Al-Qassab adds: “That is all part of the change in the language and the tone and the film itself. To make it about humanity. Yes it’s about these people's dedication and sacrifice, but the fact that they're just getting on with life too.
“The juxtaposition between being a Paralympic athlete at the peak of your powers, and being unable to get in a cafe for a drink is pretty shocking. And tells the story in a very simple way.”
Created by Scott Taylor and Andy Shrubsole and directed by Bradford Young, the first, black cinematographer to be nominated for an Oscar, the film explores the sacrifices made by Paralympians to pursue their dreams of being crowned champions.
Behind-the-scenes images of the film—and portraits of the athletes—were captured by Ian Treherne, a blind photographer.
As well as working closely with Paralympians themselves, 4Creative also involved the BPA and the International Paralympic Committee, as well as several disability organisations, including Scope.
Al-Qassab said: “One of the things they told us was that there's a tendency for those with disabilities to be either pitied or put on a pedestal. And we were very conscious of trying to drive a line between those two things.
“Because you have a disability, [it] is not something to be pitied. But equally, we didn't want to just put these Paralympians on a pedestal and therefore not have them related to as typical humans, with all the stresses and strains of any normal person.

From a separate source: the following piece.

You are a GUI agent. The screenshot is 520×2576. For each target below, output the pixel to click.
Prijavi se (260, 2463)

These people are really tough athletes, but they're human beings with all the trials and tribulations of that.”
It would be fair to say the first two Paralympics campaigns delivered by the broadcaster have had a positive impact on people’s perceptions of the event.
Audience research carried out for Channel 4 by BDRC Continental and YouGov immediately after the Games revealed the impact of the 2012 Paralympics on perceptions of disability and Paralympic sport in the UK.

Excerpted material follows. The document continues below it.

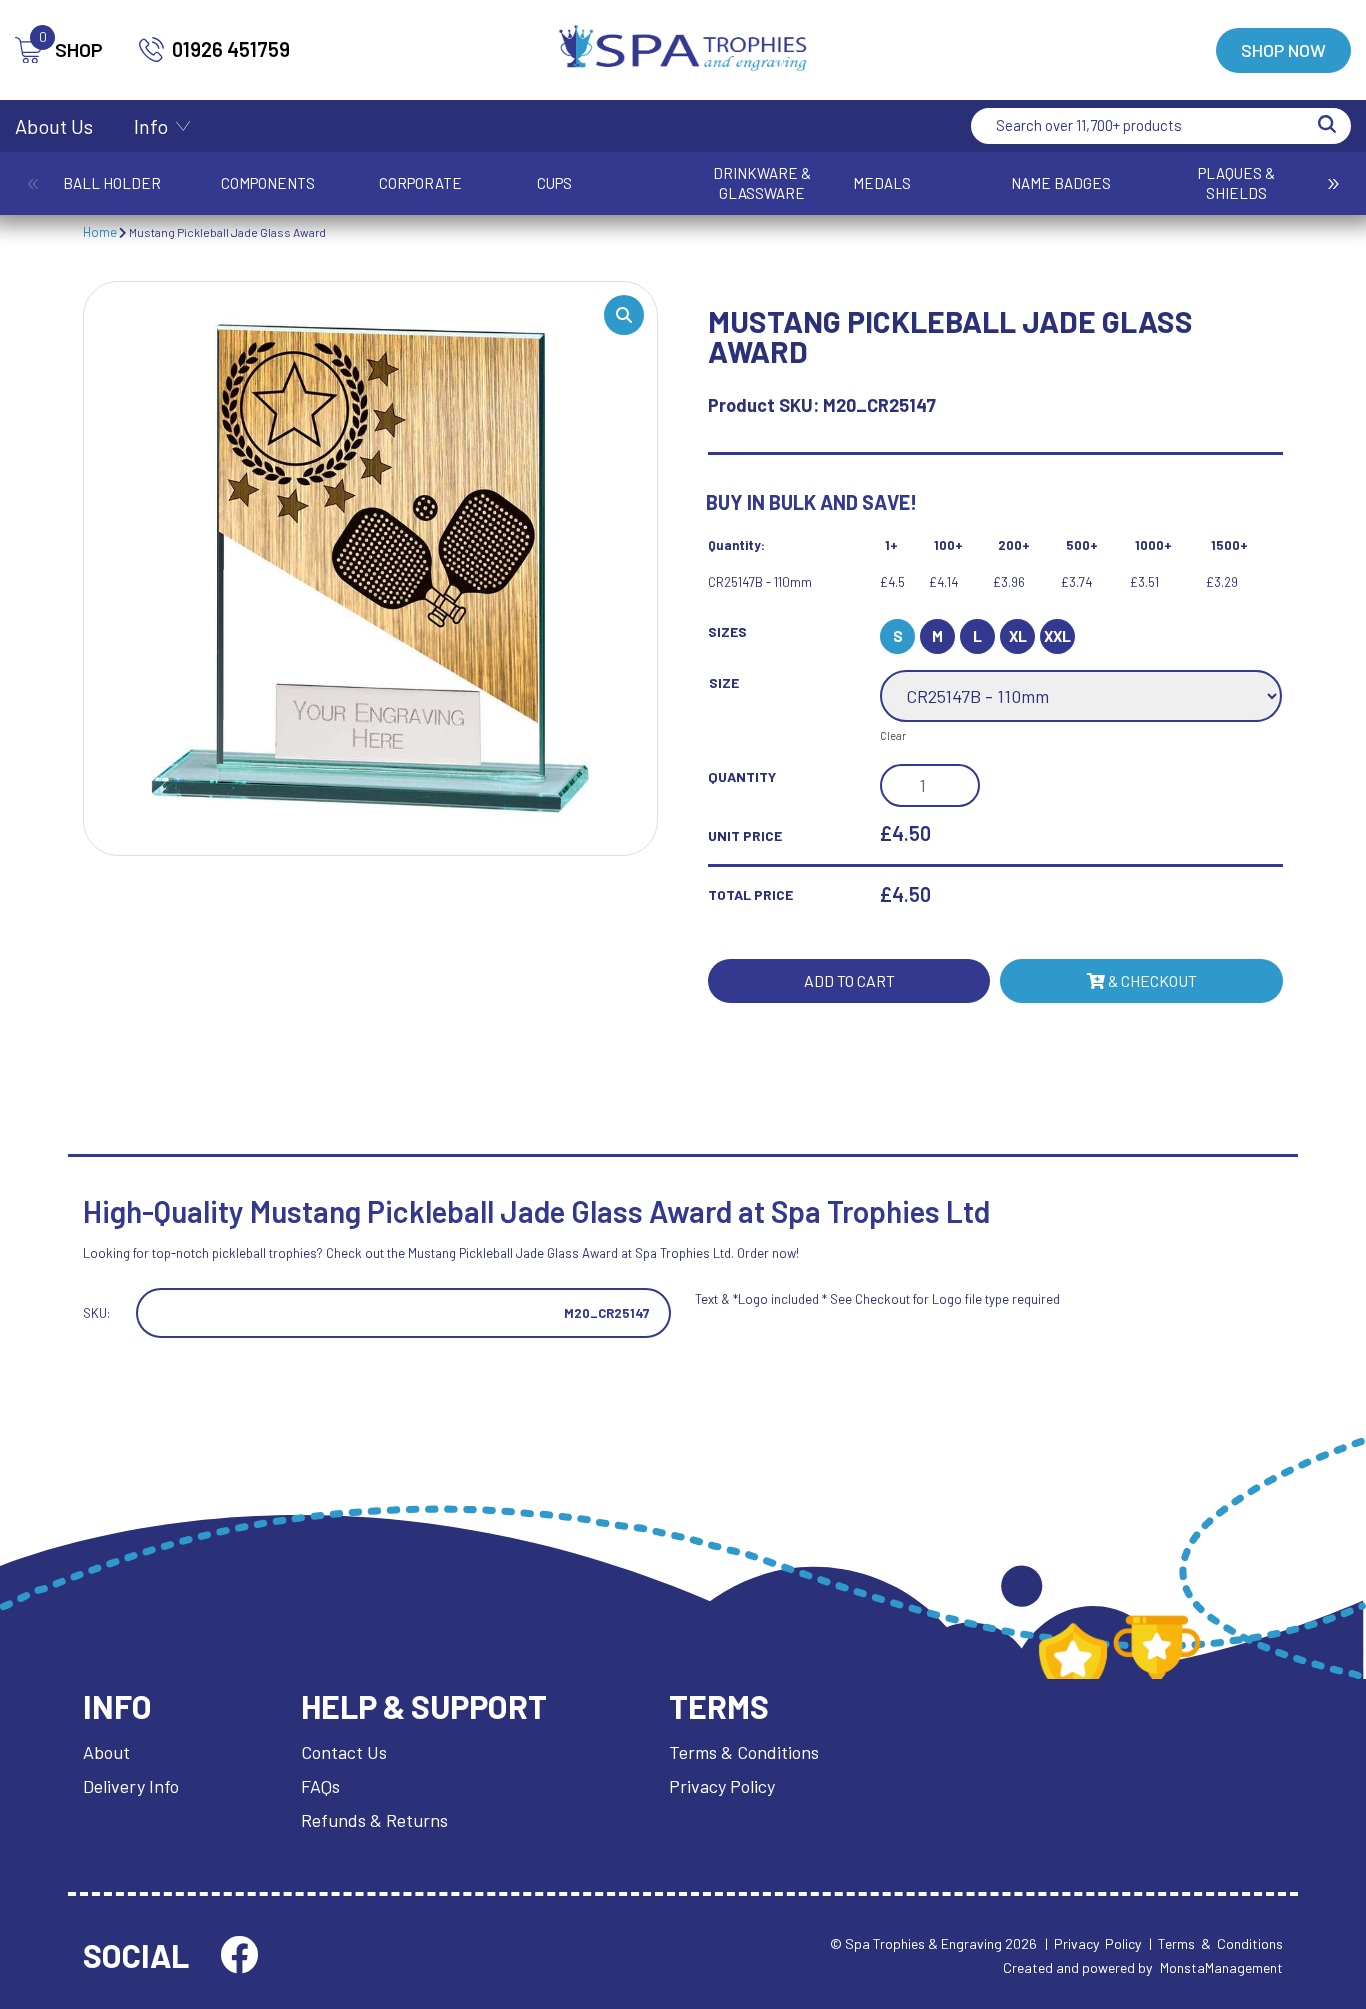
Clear (893, 735)
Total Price (750, 894)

It revealed that two-thirds of viewers (65%) felt the coverage of the Paralympics had a favourable impact on their perceptions towards people with disabilities and more than four in five adults (82%) agreed disabled athletes were as talented as able-bodied athletes, rising to 91% among those who had watched Channel 4’s coverage of the Paralympics. Almost two-thirds of adults (64%) agreed that the Paralympics is as good as the Olympics, rising to 79% among those who watched the broadcaster’s coverage of the event.
Channel 4’s coverage of the Paralympics in 2016 was watched by nearly half of the UK population. Viewing share across the 25- to 34-year-old age group was actually higher than for London 2012 and the broadcaster’s audience share in September (when the competition was shown) increased 50% year on year.
"We’re the superhumans" even found its way onto the National Curriculum and was studied by GCSE and A Level media studies pupils. Research also found that the campaign shifted attitudes – 74% of people felt more comfortable discussing disability after seeing it and 59% felt it improved their perception of those with disabilities.
Referring to these figures, Al-Qassab says: “We’re pretty much achieving what we wanted to in putting the Paralympics on a par with the Olympics.
“If you think about how we take that on, we want to create a conversation and normalise the idea that those with disabilities are as talented and as brilliant in what they do, if not more brilliant than those without.
“As we continue, I hope to make films that provoke these conversations and help to drive social change for Channel 4 as a broadcaster with a purpose; which is create change through entertainment and to represent unheard voices. And we hope that’s what we’re doing.”
“Super. Human.” will be the broadcaster's biggest marketing campaign of the year, Alex Mahon, the chief executive of Channel 4, said at the virtual screening.